In the UK, the figure is 0.26 deaths per 100,000 people; or put it another way, you are 40 times more likely to be shot dead in the US as you are in the UK by a gun. In Australia, it’s 0.86 deaths per 100,000.
Hong Kong, South Korea and Singapore (in some countries in Asia the death penalty exists for even owning part of a gun) there are 0.03, 0.06 and 0.16 deaths per 100,000 people a year.
When you look at developed nations, the US simply has more guns and more gun deaths than anyone else. Only places like Honduras, El Salvador, Guatemala and Colombia have more per 100,000 population. Does anyone seriously not believe there is a link between access to firearms and the number of firearm related deaths, plus all the associated grief and costs that result?
So the weight of evidence is clearly for tighter gun control, but it’s the emotional argument (not rational) that holds sway. ‘Don’t take away our 2nd amendment rights / freedom’ chime the proponents of gun ownership. No, I’m not taking away your 2nd amendments rights to hold a gun or your freedom.
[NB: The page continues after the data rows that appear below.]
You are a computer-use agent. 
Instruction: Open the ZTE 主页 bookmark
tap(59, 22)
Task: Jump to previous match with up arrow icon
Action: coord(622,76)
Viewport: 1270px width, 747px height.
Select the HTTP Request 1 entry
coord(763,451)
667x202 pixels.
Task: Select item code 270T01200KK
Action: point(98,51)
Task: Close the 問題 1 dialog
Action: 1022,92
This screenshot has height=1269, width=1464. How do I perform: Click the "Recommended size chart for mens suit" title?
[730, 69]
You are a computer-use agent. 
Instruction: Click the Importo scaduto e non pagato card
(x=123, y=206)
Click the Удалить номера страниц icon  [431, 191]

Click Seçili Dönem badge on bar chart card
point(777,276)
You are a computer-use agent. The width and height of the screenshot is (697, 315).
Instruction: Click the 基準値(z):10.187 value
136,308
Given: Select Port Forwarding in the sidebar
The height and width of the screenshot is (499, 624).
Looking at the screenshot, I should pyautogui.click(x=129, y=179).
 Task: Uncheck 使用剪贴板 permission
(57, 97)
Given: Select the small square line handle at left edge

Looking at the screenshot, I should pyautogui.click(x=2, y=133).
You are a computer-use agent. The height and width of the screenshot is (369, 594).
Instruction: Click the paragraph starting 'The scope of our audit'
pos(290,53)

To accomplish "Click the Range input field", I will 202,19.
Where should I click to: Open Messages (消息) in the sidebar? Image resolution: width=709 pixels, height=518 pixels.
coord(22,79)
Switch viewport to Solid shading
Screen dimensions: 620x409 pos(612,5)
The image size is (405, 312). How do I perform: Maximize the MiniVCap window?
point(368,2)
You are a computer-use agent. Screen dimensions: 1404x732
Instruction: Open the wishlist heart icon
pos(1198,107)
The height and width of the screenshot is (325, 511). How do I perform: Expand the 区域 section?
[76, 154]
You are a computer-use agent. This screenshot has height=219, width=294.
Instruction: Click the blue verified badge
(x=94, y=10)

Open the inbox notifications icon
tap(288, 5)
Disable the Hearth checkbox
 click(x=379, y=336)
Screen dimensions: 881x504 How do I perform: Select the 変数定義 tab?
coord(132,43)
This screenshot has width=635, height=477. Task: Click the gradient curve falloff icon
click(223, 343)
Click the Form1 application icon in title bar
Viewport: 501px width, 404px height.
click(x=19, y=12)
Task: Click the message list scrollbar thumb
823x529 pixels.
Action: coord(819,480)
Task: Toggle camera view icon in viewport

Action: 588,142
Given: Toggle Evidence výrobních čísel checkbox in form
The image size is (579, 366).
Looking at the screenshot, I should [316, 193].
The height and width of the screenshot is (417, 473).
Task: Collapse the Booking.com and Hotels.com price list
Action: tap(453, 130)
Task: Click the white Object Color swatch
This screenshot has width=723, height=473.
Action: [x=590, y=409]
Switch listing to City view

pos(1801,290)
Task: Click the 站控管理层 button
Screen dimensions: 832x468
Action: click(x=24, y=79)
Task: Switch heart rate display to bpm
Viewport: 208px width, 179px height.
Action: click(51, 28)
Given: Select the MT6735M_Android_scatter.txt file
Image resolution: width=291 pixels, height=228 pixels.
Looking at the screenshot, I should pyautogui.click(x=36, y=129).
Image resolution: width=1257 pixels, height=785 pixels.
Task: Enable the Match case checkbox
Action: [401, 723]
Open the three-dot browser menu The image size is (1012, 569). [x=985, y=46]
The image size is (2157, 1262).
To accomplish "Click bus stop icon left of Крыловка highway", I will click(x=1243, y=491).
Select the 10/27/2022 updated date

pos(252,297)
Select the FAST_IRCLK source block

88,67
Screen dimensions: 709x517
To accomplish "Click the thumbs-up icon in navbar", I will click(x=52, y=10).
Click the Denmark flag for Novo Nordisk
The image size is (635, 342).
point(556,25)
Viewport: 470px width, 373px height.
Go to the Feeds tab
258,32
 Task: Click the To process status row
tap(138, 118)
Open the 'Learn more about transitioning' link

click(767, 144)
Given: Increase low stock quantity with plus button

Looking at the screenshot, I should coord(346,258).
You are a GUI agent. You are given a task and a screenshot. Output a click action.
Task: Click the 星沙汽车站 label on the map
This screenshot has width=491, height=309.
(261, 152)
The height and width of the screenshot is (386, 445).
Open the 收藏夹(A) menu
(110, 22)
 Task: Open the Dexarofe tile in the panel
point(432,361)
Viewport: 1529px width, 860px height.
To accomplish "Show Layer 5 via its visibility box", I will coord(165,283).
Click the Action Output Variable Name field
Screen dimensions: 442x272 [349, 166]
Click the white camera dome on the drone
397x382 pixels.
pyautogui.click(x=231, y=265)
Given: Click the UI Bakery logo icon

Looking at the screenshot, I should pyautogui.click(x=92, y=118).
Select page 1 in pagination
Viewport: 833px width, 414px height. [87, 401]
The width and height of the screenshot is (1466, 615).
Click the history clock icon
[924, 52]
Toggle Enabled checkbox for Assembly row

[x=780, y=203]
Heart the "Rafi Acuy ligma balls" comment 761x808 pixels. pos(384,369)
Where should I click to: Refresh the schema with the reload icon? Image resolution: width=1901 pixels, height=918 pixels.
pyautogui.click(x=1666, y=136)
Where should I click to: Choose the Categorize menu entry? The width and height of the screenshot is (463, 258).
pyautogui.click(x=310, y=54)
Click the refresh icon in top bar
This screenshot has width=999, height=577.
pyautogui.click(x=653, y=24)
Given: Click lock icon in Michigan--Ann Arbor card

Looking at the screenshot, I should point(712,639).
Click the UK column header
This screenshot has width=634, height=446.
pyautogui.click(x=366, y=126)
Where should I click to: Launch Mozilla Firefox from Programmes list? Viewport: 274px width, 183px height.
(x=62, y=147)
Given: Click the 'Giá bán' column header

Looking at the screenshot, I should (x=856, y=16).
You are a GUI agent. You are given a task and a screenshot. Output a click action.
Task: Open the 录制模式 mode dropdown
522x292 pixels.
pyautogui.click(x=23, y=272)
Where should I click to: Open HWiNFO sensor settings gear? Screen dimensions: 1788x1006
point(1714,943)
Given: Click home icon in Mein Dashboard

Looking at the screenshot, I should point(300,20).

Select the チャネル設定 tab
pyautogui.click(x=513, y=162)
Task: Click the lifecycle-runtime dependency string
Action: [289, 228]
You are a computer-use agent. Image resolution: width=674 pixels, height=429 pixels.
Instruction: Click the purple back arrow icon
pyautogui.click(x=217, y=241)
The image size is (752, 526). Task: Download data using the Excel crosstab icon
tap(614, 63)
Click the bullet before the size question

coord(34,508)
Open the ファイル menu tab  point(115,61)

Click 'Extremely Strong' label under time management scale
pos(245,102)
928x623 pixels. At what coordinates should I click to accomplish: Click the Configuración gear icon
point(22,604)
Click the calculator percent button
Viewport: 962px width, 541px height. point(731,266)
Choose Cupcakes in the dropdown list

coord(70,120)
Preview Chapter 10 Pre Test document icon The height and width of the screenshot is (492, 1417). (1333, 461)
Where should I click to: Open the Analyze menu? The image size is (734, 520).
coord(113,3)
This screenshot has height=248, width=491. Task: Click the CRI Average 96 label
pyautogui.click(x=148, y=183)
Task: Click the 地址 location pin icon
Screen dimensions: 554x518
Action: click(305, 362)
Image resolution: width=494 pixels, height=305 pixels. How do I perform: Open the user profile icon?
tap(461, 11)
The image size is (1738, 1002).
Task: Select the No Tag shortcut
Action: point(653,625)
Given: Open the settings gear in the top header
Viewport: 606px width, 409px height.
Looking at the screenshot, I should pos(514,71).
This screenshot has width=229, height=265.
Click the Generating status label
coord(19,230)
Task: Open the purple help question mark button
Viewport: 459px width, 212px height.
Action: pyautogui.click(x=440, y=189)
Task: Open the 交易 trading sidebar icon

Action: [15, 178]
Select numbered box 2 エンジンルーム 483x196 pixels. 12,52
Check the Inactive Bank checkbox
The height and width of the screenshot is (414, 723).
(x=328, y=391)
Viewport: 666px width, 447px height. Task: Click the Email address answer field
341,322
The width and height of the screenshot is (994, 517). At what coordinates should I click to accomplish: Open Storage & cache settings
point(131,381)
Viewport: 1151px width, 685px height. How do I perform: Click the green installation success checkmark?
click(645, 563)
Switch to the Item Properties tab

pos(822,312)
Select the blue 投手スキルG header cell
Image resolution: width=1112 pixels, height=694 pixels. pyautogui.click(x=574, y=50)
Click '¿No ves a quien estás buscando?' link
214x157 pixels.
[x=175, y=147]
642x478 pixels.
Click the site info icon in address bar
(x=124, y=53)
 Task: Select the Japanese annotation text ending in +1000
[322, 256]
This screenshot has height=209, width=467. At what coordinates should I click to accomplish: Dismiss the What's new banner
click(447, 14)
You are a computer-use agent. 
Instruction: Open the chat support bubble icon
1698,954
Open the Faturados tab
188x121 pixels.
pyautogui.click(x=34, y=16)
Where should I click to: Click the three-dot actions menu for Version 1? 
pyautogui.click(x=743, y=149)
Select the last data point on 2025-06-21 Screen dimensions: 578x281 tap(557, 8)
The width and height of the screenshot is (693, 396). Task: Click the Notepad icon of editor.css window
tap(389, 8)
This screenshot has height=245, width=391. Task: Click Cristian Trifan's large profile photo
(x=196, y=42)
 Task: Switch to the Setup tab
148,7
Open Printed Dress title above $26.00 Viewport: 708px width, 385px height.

In the same way you are free to smoke, eat burgers and drive cars, you have to accept there must be reasonable restrictions on what you can and cannot do with what is (by definition) a lethal weapon. We are about protecting the innocent (50 mass school shootings a year – are you serious?!) and the greater good, while still allowing you to own a gun, go down the rifle range, keep it under lock and key in a safe place.
By the way, I like guns. I enjoyed shooting at a rifle range when I was a teenager. I grew up in the English countryside. Farmers and friends had guns. My Dad had an air rifle at home, and regularly went on shoots. I practised shooting the air rifle with my brothers, at cardboard pigeon targets out back when I was a kid. I loved it.
But don’t listen to me. Listen to Steve Elliott from the States, who, 6 days ago, posted on his Facebook how he destroyed his own gun page to remove 1 gun from the millions circulating in the US…
None of us individually can stop gun violence in America, but as a responsible gun owner, I will no longer be used as a justification for doing nothing about it. Today I did what I could. Today there is #ONELESSGUN.
It’s had 36,000 shares, and has been picked up my major media outlets around the world. Will something happen this time?